En outre, l’avocat précise qu’en cas de circonstances aggravantes, la loi est plus sévère dans la répression. « L’article 895 vient rendre la peine applicable à la traite sévère, surtout lorsqu’il y a des circonstances aggravantes selon lesquelles lorsque l’enfant est âgé de moins de 15 ans, au moment de la commission des faits, lorsque l’acte a été commis avec violence, lorsque l’auteur a fait usage de stupéfiants pour altérer la volonté de la victime, lorsque l’auteur était porteur d’une arme apparente ou cachée, lorsque l’enfant a été séquestré ou placé dans un endroit public ou privé, les actes de traite ont causé à l’enfant une incapacité physique, morale ou mentale ou toutes autres séquelles médicalement consultées ; si la traite est l’œuvre d’un groupe organisé, si l’enfant a été soumis aux pires formes de traite, l’infraction avait pour but le prélèvement d’un ou plusieurs organes de l’enfant ; si c’est une récidive, si la traite a été commise à l’égard de deux ou plusieurs enfants, si la traite a été commise à l’égard d’un enfant qui se trouvait hors du territoire de la République ou lors de son arrivée sur le territoire de la République, lorsque l’enfant a été mis en contact avec l’auteur des faits grâce à l’utilisation pour la diffusion de messages à destination d’un public non déterminé, d’un réseau de communication électronique ; si la traite a été commise dans des circonstances qui exposent directement l’enfant à l’égard duquel l’infraction est commise à un risque immédiat de mort ou de blessures de nature à entraîner une mitigation ou une infirmité permanente ; si la traite a été commise par une personne appelée à participer par ses fonctions à la lutte contre la traite et le maintien de l’ordre public ; lorsque du fait de la traite des êtres humains, l’enfant a été placé dans une situation matérielle et psychologique grave.

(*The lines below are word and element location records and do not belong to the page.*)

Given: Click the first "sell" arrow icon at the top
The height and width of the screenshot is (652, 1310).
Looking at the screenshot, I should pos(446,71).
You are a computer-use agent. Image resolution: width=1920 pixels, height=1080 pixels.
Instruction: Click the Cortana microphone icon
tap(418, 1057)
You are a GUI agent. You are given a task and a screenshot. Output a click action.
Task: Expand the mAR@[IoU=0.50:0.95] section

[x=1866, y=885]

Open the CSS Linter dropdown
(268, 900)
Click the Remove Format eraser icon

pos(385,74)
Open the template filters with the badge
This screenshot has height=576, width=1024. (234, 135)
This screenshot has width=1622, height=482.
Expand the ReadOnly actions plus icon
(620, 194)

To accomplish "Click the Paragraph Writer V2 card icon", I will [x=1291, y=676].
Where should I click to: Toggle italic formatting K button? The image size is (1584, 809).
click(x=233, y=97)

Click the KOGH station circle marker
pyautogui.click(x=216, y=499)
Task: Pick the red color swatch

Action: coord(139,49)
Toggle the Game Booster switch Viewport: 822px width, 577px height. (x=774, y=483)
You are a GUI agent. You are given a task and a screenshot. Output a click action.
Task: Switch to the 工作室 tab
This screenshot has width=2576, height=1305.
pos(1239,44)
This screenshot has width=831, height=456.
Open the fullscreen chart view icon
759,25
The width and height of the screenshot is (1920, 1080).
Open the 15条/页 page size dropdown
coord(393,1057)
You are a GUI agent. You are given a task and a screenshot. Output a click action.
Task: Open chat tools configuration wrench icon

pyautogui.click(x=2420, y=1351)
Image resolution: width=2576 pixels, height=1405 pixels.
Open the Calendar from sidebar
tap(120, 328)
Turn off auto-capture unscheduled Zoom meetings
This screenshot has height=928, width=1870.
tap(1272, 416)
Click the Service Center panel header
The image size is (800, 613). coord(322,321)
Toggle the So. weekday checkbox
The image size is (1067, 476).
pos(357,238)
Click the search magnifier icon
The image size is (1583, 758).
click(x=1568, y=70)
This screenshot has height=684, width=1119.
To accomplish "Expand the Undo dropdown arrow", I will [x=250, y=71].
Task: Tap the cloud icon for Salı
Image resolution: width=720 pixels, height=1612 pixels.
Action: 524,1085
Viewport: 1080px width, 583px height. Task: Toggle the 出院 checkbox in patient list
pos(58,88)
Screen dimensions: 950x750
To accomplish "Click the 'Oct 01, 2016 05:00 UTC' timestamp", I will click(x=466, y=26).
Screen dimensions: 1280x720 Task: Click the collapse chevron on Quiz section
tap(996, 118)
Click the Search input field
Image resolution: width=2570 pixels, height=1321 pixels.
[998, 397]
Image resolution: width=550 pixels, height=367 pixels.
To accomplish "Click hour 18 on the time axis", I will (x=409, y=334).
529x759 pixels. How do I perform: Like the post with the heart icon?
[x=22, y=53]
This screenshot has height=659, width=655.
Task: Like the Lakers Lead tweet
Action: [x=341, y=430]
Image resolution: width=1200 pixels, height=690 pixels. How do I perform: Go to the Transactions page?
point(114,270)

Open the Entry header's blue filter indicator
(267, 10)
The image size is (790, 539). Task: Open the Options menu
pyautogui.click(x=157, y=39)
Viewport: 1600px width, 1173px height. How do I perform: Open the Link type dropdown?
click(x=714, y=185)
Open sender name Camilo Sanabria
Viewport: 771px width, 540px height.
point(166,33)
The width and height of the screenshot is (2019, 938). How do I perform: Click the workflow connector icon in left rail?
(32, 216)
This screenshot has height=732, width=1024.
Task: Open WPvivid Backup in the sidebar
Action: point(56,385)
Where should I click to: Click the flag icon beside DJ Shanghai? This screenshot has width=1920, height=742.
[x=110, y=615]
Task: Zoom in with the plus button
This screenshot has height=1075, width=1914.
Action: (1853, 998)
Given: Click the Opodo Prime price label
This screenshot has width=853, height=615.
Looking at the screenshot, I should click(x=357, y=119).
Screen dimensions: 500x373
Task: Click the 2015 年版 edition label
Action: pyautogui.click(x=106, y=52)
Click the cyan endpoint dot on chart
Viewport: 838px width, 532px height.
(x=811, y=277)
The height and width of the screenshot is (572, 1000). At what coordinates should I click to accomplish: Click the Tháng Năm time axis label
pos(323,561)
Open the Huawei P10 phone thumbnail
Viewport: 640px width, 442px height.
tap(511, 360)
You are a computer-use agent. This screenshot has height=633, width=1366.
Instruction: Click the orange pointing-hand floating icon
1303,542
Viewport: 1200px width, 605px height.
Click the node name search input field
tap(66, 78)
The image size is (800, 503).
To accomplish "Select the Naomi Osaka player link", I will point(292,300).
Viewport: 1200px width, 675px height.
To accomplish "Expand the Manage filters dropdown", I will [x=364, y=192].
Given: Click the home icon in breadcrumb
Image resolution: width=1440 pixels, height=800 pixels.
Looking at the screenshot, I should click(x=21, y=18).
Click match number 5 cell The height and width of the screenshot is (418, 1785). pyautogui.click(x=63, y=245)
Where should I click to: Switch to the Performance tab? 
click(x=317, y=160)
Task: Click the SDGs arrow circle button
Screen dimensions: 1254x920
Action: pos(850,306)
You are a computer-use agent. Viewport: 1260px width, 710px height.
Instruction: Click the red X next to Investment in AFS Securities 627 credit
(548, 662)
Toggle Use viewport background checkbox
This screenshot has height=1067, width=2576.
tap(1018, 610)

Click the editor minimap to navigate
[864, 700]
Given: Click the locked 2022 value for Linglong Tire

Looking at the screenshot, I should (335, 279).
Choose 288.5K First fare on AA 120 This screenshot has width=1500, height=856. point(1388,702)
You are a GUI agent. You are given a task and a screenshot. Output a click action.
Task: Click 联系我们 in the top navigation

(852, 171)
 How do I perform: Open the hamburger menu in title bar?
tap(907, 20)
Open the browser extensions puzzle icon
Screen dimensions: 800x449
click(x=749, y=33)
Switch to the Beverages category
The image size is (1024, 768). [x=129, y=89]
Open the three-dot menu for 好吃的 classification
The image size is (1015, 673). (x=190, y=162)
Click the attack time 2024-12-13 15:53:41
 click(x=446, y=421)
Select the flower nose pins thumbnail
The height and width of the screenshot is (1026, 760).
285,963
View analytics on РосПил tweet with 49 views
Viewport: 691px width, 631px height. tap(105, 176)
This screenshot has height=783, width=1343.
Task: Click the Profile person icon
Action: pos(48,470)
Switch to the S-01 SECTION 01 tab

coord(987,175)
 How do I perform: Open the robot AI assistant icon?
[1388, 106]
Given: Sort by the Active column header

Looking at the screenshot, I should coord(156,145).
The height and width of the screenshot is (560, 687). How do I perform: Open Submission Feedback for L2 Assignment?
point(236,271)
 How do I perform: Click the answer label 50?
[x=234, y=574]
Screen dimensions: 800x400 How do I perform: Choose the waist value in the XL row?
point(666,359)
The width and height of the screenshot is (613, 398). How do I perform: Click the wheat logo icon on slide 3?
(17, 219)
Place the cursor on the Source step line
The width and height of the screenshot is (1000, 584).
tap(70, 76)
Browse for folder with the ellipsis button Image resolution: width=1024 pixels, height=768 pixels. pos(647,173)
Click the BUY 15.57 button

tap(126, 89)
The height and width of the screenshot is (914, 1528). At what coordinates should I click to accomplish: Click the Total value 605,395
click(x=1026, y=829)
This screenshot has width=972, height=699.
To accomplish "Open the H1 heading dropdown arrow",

Donc là, la sanction qui est applicable, c’est la réclusion criminelle à temps, allant de 7 à 10 ans, et d’une amende de 50 millions à 100 millions de francs guinéens lorsque ces circonstances-là viennent se greffer à l’infraction de la traite d’enfants. Et à cette nouvelle sanction pénale, on peut toujours y greffer l’interdiction de séjour de 3 à 5 ans », a fait savoir maître Murielle Houesse Houindo.